- TASK GOAL -
Set down the data below once more, precisely as it reads.
RECORD EXTRACTS below:
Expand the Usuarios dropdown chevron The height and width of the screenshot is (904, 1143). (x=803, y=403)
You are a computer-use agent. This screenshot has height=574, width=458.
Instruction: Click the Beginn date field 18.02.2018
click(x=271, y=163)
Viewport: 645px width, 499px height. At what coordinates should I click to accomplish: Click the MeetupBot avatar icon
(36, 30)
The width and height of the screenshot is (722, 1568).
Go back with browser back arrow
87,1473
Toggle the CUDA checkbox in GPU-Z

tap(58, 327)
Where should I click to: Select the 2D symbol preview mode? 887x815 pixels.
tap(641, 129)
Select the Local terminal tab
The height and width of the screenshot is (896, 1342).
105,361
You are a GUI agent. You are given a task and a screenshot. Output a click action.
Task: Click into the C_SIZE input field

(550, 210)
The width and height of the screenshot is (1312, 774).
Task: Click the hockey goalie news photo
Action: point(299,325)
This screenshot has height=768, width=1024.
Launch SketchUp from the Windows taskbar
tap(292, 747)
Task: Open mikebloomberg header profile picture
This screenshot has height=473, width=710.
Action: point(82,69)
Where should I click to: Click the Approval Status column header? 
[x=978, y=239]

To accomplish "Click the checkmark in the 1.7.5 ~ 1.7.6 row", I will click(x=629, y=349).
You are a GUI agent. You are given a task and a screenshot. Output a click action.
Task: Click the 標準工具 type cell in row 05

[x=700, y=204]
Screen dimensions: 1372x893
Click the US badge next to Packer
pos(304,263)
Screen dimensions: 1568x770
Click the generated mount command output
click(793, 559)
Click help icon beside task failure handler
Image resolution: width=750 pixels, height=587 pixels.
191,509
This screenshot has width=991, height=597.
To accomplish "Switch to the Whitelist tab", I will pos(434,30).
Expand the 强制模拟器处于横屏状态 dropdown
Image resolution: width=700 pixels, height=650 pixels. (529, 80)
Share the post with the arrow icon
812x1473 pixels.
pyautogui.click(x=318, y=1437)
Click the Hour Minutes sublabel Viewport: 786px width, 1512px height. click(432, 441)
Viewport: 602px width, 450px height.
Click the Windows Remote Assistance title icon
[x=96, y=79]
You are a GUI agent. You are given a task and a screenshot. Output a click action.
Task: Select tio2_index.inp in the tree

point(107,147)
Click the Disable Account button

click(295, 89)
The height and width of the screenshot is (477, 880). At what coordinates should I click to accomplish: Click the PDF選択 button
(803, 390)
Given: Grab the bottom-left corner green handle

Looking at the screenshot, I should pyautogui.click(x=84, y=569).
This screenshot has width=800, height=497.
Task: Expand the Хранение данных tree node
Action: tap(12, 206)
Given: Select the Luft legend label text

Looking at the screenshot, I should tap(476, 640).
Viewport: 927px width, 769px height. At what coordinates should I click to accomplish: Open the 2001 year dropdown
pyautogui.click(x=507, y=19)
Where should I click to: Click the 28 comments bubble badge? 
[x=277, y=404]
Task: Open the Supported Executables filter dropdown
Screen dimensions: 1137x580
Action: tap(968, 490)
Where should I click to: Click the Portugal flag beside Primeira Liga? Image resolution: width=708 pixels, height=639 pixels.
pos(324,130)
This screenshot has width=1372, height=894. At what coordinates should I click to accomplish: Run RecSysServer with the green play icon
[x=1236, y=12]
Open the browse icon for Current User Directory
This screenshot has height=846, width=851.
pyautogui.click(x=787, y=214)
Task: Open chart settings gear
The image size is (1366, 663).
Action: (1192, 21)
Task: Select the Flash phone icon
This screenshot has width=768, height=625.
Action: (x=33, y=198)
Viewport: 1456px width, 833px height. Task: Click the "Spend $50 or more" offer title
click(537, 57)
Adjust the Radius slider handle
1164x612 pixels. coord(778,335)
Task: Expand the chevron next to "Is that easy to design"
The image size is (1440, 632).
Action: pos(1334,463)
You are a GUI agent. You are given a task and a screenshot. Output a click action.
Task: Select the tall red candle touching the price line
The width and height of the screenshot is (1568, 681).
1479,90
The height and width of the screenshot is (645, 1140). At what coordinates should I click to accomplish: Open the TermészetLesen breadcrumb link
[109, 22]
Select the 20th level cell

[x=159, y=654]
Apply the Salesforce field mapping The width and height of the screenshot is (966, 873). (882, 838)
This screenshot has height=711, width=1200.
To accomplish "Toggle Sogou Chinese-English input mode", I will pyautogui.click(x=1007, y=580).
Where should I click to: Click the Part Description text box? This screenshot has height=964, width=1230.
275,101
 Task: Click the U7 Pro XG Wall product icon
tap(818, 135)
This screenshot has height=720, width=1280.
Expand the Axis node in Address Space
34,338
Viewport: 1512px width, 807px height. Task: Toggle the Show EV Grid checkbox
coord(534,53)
End of RECORD EXTRACTS.
- RESULT OF THE TASK -
Expand the Usuarios dropdown chevron The height and width of the screenshot is (904, 1143). (x=803, y=403)
You are a computer-use agent. This screenshot has height=574, width=458.
Instruction: Click the Beginn date field 18.02.2018
click(x=271, y=163)
Viewport: 645px width, 499px height. At what coordinates should I click to accomplish: Click the MeetupBot avatar icon
(36, 30)
The width and height of the screenshot is (722, 1568).
Go back with browser back arrow
87,1473
Toggle the CUDA checkbox in GPU-Z

tap(58, 327)
Where should I click to: Select the 2D symbol preview mode? 887x815 pixels.
tap(641, 129)
Select the Local terminal tab
The height and width of the screenshot is (896, 1342).
105,361
You are a GUI agent. You are given a task and a screenshot. Output a click action.
Task: Click into the C_SIZE input field

(550, 210)
The width and height of the screenshot is (1312, 774).
Task: Click the hockey goalie news photo
Action: point(299,325)
This screenshot has height=768, width=1024.
Launch SketchUp from the Windows taskbar
tap(292, 747)
Task: Open mikebloomberg header profile picture
This screenshot has height=473, width=710.
Action: point(82,69)
Where should I click to: Click the Approval Status column header? 
[x=978, y=239]

To accomplish "Click the checkmark in the 1.7.5 ~ 1.7.6 row", I will click(x=629, y=349).
You are a GUI agent. You are given a task and a screenshot. Output a click action.
Task: Click the 標準工具 type cell in row 05

[x=700, y=204]
Screen dimensions: 1372x893
Click the US badge next to Packer
pos(304,263)
Screen dimensions: 1568x770
Click the generated mount command output
click(793, 559)
Click help icon beside task failure handler
Image resolution: width=750 pixels, height=587 pixels.
191,509
This screenshot has width=991, height=597.
To accomplish "Switch to the Whitelist tab", I will pos(434,30).
Expand the 强制模拟器处于横屏状态 dropdown
Image resolution: width=700 pixels, height=650 pixels. (529, 80)
Share the post with the arrow icon
812x1473 pixels.
pyautogui.click(x=318, y=1437)
Click the Hour Minutes sublabel Viewport: 786px width, 1512px height. click(432, 441)
Viewport: 602px width, 450px height.
Click the Windows Remote Assistance title icon
[x=96, y=79]
You are a GUI agent. You are given a task and a screenshot. Output a click action.
Task: Select tio2_index.inp in the tree

point(107,147)
Click the Disable Account button

click(295, 89)
The height and width of the screenshot is (477, 880). At what coordinates should I click to accomplish: Click the PDF選択 button
(803, 390)
Given: Grab the bottom-left corner green handle

Looking at the screenshot, I should pyautogui.click(x=84, y=569).
This screenshot has width=800, height=497.
Task: Expand the Хранение данных tree node
Action: tap(12, 206)
Given: Select the Luft legend label text

Looking at the screenshot, I should tap(476, 640).
Viewport: 927px width, 769px height. At what coordinates should I click to accomplish: Open the 2001 year dropdown
pyautogui.click(x=507, y=19)
Where should I click to: Click the 28 comments bubble badge? 
[x=277, y=404]
Task: Open the Supported Executables filter dropdown
Screen dimensions: 1137x580
Action: tap(968, 490)
Where should I click to: Click the Portugal flag beside Primeira Liga? Image resolution: width=708 pixels, height=639 pixels.
pos(324,130)
This screenshot has width=1372, height=894. At what coordinates should I click to accomplish: Run RecSysServer with the green play icon
[x=1236, y=12]
Open the browse icon for Current User Directory
This screenshot has height=846, width=851.
pyautogui.click(x=787, y=214)
Task: Open chart settings gear
The image size is (1366, 663).
Action: (1192, 21)
Task: Select the Flash phone icon
This screenshot has width=768, height=625.
Action: (x=33, y=198)
Viewport: 1456px width, 833px height. Task: Click the "Spend $50 or more" offer title
click(537, 57)
Adjust the Radius slider handle
1164x612 pixels. coord(778,335)
Task: Expand the chevron next to "Is that easy to design"
The image size is (1440, 632).
Action: pos(1334,463)
You are a GUI agent. You are given a task and a screenshot. Output a click action.
Task: Select the tall red candle touching the price line
The width and height of the screenshot is (1568, 681).
1479,90
The height and width of the screenshot is (645, 1140). At what coordinates should I click to accomplish: Open the TermészetLesen breadcrumb link
[109, 22]
Select the 20th level cell

[x=159, y=654]
Apply the Salesforce field mapping The width and height of the screenshot is (966, 873). (882, 838)
This screenshot has height=711, width=1200.
To accomplish "Toggle Sogou Chinese-English input mode", I will pyautogui.click(x=1007, y=580).
Where should I click to: Click the Part Description text box? This screenshot has height=964, width=1230.
275,101
 Task: Click the U7 Pro XG Wall product icon
tap(818, 135)
This screenshot has height=720, width=1280.
Expand the Axis node in Address Space
34,338
Viewport: 1512px width, 807px height. Task: Toggle the Show EV Grid checkbox
coord(534,53)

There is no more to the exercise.